Nous ne pouvons conclure ce chapitre « gouvernance » sans soulever la question du fonds national de financement de la protection de l'enfance (FNFPE) qui, nous le savons, préoccupe beaucoup nos collègues présidents ou vice-présidents de conseil général. Créé par la loi de 2007, ce fonds a une double mission : compenser aux départements la charge résultant de la mise en oeuvre de cette réforme et financer des actions innovantes en matière de protection de l'enfance. Ses ressources sont constituées par un versement annuel de la caisse nationale des allocations familiales (Cnaf), dont le montant est arrêté en loi de financement de la sécurité sociale, et par un versement annuel de l'Etat, dont le montant est arrêté en loi de finances.

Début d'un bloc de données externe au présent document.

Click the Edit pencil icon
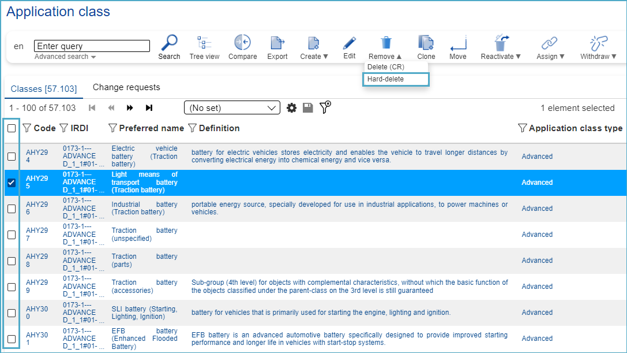The width and height of the screenshot is (627, 353). (x=349, y=44)
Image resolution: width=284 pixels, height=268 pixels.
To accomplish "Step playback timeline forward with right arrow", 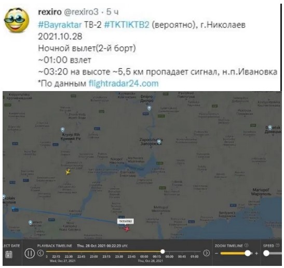I will 207,253.
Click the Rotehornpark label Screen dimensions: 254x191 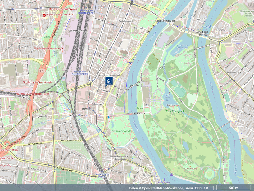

Après avoir reçu, en 2011, 30 millions d'euros de la Cnaf - répartis sur trois ans - et 10 millions de l'Etat, le fonds n'a plus été abondé. Certes, la situation des finances publiques s'est fortement dégradée depuis 2007, mais cette absence de dotation revient à faire peser sur les départements la totalité du coût de la réforme, entraînant inévitablement la progression du poste budgétaire « ASE » dans leurs dépenses d'aide sociale.